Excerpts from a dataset

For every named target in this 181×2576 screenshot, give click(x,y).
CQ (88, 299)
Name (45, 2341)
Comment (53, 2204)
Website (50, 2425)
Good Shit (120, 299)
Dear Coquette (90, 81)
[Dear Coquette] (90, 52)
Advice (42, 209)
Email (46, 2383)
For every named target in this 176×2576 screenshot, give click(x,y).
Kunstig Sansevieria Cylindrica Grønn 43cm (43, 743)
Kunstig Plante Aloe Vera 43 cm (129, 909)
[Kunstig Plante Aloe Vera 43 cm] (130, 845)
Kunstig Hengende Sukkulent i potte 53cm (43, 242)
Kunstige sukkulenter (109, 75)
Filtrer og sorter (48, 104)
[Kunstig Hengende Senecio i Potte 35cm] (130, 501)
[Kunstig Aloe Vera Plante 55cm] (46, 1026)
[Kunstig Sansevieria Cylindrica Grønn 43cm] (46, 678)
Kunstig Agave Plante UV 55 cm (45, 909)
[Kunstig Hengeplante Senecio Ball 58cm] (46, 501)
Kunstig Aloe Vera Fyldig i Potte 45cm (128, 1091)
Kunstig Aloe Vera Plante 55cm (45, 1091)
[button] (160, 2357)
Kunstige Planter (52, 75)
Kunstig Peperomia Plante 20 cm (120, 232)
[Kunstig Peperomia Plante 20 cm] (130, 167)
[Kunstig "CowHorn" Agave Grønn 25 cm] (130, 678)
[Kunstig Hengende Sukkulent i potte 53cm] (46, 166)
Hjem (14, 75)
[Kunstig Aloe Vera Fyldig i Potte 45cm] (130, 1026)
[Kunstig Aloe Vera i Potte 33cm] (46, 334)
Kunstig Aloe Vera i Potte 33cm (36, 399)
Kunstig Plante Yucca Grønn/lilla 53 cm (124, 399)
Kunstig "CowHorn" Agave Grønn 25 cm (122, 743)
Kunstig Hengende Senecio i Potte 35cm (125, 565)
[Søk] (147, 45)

YOUR GOAL => Only the lines above from the one with "Kunstig Aloe Vera Plante 55cm (45, 1091)" through the one with "Kunstig Aloe Vera i Potte 33cm (36, 399)" should be duplicated, character for character.

TASK RESPONSE =>
Kunstig Aloe Vera Plante 55cm (45, 1091)
[button] (160, 2357)
Kunstige Planter (52, 75)
Kunstig Peperomia Plante 20 cm (120, 232)
[Kunstig Peperomia Plante 20 cm] (130, 167)
[Kunstig "CowHorn" Agave Grønn 25 cm] (130, 678)
[Kunstig Hengende Sukkulent i potte 53cm] (46, 166)
Hjem (14, 75)
[Kunstig Aloe Vera Fyldig i Potte 45cm] (130, 1026)
[Kunstig Aloe Vera i Potte 33cm] (46, 334)
Kunstig Aloe Vera i Potte 33cm (36, 399)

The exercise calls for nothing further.